Voting for Ethiopia’s general election was held across Ethiopia on 21 June 2021 with the exception of 71 of 673 election constituencies (NEBE, 22 June 2021; DW Amharic, 22 June 2021; NEBE, 1 June 2021; NEBE, 22 May 2021; see NEBE: Constituencies and Polling Stations). Voting in these 71 constituencies has been postponed to 6 September 2021. There are three main reasons for the postponement of the election in these constituencies: security reasons, logistical problems, and disputes over the voter registration process. In 26 of the 71 election constituencies, security was given as the main reason for not holding the election (NEBE, 1 June 2021; NEBE, 22 May 2021). Errors on the ballots forced 27 election constituencies not to open their doors on the election day. Sixteen election constituencies are under investigation after reports of voter registration irregularities and election-related disputes. In two of the 71 election constituencies, the election was interrupted on election day because of a shortage of ballot paper.
In the Benshangul/Gumuz region, the election was not held in Metekel, Shinasha, Kamash, Dalit, Asosa Huha, and Asosa Mengele constituencies. In Asosa Huha and Asosa Mengele constituencies, the election process was interrupted on election day due to a shortage of election ballots (NEBE, 22 June 2021; DW Amharic, 22 June 2021). In four election constituencies, voter registration was not conducted due to ongoing insecurity (NEBE, 1 June 2021; NEBE, 22 May 2021).
In the Oromia region, the election was not held in seven election constituencies because of security reasons. These election constituencies include Begi and Monday Market constituencies in West Wollega zone; Ayana and Galilee constituencies in East Wollega zone; and Alibbo, Gida, and Kombolcha constituencies in Horo Guduru zone (NEBE, 1 June 2021; NEBE, 22 May 2021). Moreover, on election day, the election process was interrupted in one polling station in West Shewa zone in Oromia due to security reasons (NEBE, 22 June 2021; BBC Amharic, 22 June 2021; Ethiopian Broadcasting Corporation, 22 June 2021).
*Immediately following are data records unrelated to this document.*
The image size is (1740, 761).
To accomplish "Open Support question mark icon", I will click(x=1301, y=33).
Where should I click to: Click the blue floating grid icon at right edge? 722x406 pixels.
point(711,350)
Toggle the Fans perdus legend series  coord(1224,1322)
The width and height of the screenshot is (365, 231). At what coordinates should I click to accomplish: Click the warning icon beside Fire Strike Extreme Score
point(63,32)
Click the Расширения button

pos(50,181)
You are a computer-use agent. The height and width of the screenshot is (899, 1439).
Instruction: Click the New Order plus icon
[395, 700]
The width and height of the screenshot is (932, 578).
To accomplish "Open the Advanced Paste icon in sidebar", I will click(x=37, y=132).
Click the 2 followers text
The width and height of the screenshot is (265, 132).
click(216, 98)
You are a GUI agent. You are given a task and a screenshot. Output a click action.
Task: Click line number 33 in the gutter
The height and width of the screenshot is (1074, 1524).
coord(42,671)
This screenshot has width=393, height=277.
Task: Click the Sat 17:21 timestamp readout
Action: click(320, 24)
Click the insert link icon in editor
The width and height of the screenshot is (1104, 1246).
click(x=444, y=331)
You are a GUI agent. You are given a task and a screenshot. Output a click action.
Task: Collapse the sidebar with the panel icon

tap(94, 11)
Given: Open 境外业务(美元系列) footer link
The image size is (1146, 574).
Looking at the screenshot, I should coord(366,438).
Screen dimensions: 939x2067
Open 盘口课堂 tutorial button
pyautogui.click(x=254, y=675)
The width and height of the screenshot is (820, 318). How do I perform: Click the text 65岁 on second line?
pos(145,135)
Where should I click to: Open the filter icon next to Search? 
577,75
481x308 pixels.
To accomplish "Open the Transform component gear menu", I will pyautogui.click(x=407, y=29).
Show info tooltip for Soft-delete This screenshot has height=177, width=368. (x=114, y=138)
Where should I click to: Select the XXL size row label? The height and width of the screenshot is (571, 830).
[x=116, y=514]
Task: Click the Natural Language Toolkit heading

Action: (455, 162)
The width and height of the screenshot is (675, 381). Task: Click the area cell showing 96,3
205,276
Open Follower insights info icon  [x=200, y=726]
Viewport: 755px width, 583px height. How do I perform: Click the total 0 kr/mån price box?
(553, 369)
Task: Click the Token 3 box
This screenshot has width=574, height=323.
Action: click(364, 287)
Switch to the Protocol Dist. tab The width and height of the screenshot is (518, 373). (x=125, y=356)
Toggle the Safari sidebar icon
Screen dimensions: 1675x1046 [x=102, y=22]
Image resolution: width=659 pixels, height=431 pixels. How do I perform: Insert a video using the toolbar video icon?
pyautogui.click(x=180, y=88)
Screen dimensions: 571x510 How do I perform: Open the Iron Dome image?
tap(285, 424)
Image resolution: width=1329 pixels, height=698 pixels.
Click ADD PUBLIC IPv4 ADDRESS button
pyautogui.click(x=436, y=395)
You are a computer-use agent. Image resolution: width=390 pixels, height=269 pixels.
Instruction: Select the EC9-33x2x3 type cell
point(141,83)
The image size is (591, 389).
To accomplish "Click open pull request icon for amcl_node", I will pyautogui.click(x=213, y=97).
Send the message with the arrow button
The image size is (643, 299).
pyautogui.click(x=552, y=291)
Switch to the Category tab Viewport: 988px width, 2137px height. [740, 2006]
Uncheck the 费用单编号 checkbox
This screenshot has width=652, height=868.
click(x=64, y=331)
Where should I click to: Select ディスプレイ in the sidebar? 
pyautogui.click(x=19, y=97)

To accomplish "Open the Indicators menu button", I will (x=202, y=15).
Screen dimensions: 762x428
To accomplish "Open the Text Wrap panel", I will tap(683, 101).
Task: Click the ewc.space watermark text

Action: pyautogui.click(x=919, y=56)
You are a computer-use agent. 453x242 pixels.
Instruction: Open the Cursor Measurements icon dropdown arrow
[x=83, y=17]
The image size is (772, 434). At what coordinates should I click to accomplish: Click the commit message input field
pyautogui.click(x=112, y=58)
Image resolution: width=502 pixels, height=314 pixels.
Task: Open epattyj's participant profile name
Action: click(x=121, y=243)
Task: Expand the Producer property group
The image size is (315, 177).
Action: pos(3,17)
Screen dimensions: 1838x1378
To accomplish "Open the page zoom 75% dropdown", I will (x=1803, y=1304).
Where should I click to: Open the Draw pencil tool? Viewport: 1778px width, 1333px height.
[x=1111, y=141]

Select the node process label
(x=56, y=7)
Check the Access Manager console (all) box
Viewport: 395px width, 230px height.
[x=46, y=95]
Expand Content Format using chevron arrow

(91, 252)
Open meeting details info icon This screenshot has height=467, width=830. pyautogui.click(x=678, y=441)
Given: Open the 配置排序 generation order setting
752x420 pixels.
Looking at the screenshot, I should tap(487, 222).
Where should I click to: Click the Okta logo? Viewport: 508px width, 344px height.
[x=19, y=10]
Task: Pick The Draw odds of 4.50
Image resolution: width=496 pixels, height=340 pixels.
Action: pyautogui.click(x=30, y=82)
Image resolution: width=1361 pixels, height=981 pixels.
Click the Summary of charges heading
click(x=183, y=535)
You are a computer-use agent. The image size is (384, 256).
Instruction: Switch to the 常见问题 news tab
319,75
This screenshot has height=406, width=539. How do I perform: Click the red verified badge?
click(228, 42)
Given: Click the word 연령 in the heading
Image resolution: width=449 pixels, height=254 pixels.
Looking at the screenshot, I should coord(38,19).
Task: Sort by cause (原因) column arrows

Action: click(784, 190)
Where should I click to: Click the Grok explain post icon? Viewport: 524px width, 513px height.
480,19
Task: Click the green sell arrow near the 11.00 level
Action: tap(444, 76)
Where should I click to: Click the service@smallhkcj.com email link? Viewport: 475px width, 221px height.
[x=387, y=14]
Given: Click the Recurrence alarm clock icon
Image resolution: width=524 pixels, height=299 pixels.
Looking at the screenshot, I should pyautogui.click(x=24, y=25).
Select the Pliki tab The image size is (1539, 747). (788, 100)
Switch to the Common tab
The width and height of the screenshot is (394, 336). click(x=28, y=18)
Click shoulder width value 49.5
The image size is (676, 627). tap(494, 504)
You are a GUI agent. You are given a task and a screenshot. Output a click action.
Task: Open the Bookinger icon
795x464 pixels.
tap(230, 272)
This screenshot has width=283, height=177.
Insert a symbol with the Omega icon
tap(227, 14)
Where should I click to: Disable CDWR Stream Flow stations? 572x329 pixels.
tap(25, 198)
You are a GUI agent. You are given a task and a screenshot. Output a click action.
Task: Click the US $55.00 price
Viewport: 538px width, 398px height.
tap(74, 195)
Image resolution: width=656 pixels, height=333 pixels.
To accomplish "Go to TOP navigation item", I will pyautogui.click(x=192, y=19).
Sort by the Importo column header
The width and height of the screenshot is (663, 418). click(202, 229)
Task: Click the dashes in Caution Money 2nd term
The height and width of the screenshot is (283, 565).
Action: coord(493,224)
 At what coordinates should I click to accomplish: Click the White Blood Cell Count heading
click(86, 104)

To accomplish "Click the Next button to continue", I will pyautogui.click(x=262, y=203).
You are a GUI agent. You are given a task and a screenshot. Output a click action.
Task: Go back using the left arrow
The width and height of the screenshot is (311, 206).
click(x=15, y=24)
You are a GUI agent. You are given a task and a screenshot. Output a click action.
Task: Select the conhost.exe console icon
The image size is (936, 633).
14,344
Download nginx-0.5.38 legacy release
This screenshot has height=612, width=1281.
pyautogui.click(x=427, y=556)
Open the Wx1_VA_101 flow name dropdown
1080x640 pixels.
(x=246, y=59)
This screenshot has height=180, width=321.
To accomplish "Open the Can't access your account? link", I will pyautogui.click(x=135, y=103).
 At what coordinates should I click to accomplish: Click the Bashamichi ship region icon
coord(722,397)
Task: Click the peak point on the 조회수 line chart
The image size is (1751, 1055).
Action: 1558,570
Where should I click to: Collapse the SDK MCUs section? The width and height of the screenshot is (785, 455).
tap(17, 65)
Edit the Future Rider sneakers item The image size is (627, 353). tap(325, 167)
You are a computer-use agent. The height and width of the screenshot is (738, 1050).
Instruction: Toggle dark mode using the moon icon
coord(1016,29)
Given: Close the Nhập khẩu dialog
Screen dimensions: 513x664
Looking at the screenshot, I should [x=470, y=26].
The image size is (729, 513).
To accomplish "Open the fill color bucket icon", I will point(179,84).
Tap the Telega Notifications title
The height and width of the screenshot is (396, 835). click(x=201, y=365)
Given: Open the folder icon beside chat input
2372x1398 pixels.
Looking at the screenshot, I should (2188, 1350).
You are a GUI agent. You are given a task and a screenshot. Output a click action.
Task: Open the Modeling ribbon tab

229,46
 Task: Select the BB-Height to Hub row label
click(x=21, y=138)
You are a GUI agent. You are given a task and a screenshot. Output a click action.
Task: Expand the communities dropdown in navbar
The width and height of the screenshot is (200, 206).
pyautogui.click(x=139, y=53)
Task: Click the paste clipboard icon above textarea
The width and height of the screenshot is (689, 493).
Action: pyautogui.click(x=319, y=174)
In the Amhara region, the election was not held in eight election constituencies due to security reasons. These election constituencies include Majoye (Makoi), Argoba Special, Shewarobit, Ephesus, Chilga 1, Chilga 2, Armachiho, and Ankober constituencies (NEBE, 1 June 2021; NEBE, 22 May 2021).
Similarly, in the Southern Nations, Nationalities and Peoples’ Region (SNNPR), the election was not held in four constituencies due to security reasons. These election constituencies include Eternal constituency, Surma Special constituency, Dizi Special constituency, Morsi Special constituency, Majet constituency, Sheko constituency, and Tepi constituency (NEBE, 1 June 2021; NEBE, 22 May 2021). Furthermore, due to an error in the publication of the ballots, the election will be held on 6 September 2021 in ten election constituencies located in SNNPR and three election constituencies in Afar region (NEBE, 11 June 2021). Even though the elections were interrupted on 21 June 2021 because of logistical problems in the Sidama and Gambella regions, they were held the next day on 22 June 2021 (NEBE, 22 May 2021).
The election was not held at all in three regions, namely Tigray, Somali, and Harari. Ethiopia’s northern Tigray province did not participate in this election due to ongoing insecurity and an active conflict involving the TPLF. In Somali and Harari regions, the general election was postponed to 6 September 2021 because of disputes over voter registration, irregularities, and errors in the printed ballots (NEBE, 11 June 2021; NEBE, 1 June 2021; NEBE, 22 May 2021).